This precarious scenario, however, may not have been been the case were it not for the work of SVB’s President Greg Becker, who eight years ago asked a Senate committee to relax regulations that would soon be applied to his own bank. His appearance kicked off a half-a-million-dollar lobbying effort that led to a bill, signed by then-President Trump, undoing regulations precisely as SVB and other banks had asked for.

At the 2015 Senate hearing, Becker had his sights set on chipping away at a portion of the Dodd-Frank Act, the sweeping Wall Street reform bill passed in the wake of the 2008 financial crisis. A key rule in the law required that “Too Big To Fail” banks—which Dodd-Frank defined as those with more than $50 billion in assets—undergo stricter oversight, including higher capital ratio requirements designed to shore up the big banks’ ability to withstand financial shocks.

Becker, along with several other banking executives, asked senators to raise the threshold for banks that should be subject to this expanded level of supervision from $50 billion in assets—a milestone his bank was quickly approaching—to $250 billion. His testimony explained that the stricter risk checks would needlessly cost his banks millions, diverting resources from their ability to lend to “small and growing businesses” that are “job creation engines.”

He argued that there was no need for these expensive, federal-government-mandated checks because SVB’s activities had a “low risk profile”—and because the bank was perfectly capable of keeping itself in check with its “strong risk management practices.”

Following the hearing and three years of SVB lobbying lawmakers, Becker got his wish: In 2018, Trump signed a bill into law raising the threshold for stricter bank oversight to $250 billion in assets.
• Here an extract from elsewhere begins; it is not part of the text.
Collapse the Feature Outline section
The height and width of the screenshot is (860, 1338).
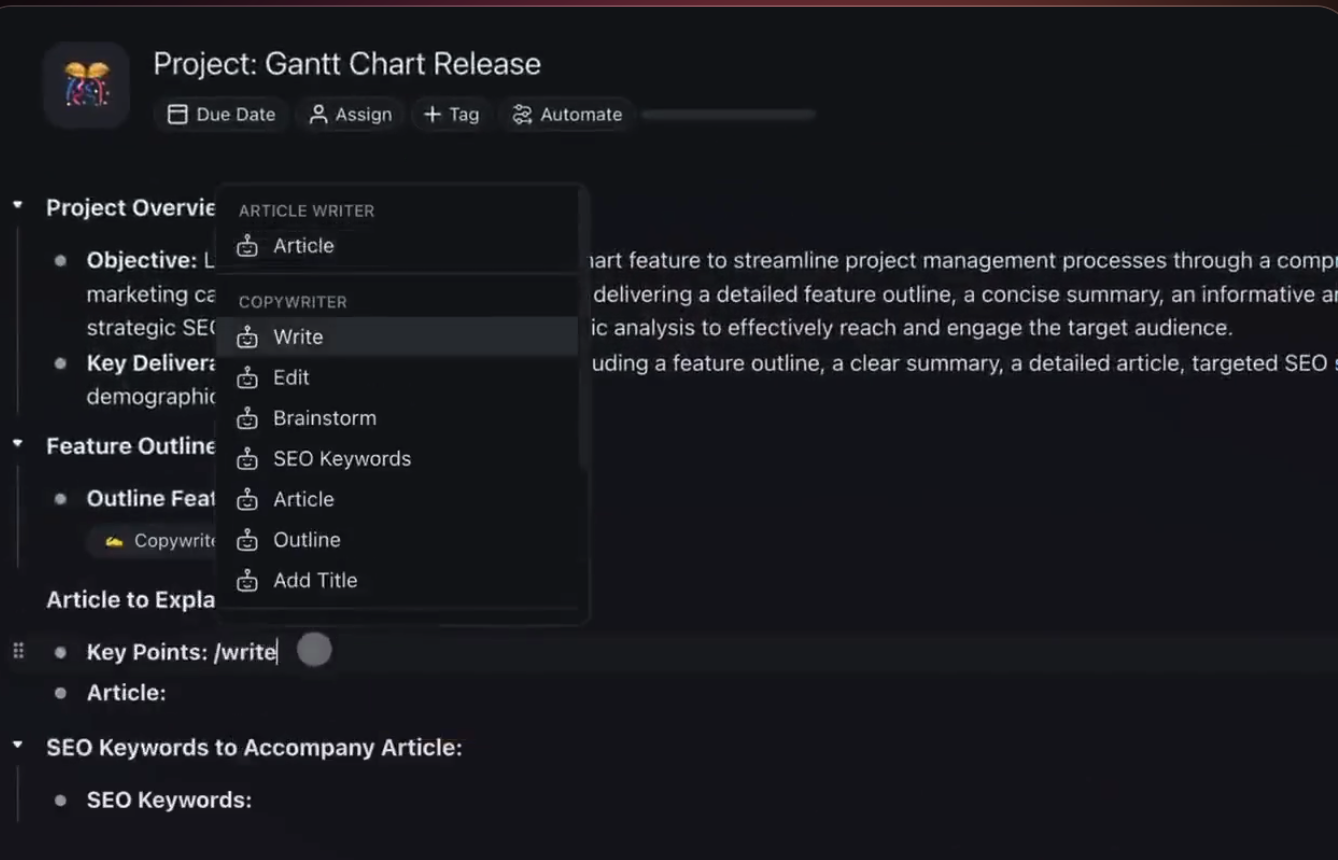(18, 444)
Fast forward to 2023. With about $209 billion in assets, SVB has continued to operate below the bar where they’d be subject to stricter risk checks. For years, they’ve invested the bulk of their clients’ deposits in hopes of earning returns. But in recent months, many of their startup clients have come to the bank to withdraw money, faced with a new landscape where taking on debt to operate their businesses is a lot more expensive, thanks to the Fed’s recent aggressive hikes in interest rates. But SVB didn’t have enough liquid cash to pay all of those requests at once. The result: major losses at the bank and, on Friday, a full-on collapse—the exact sort of bank failure that the original regulations that Becker fought against had set out to prevent.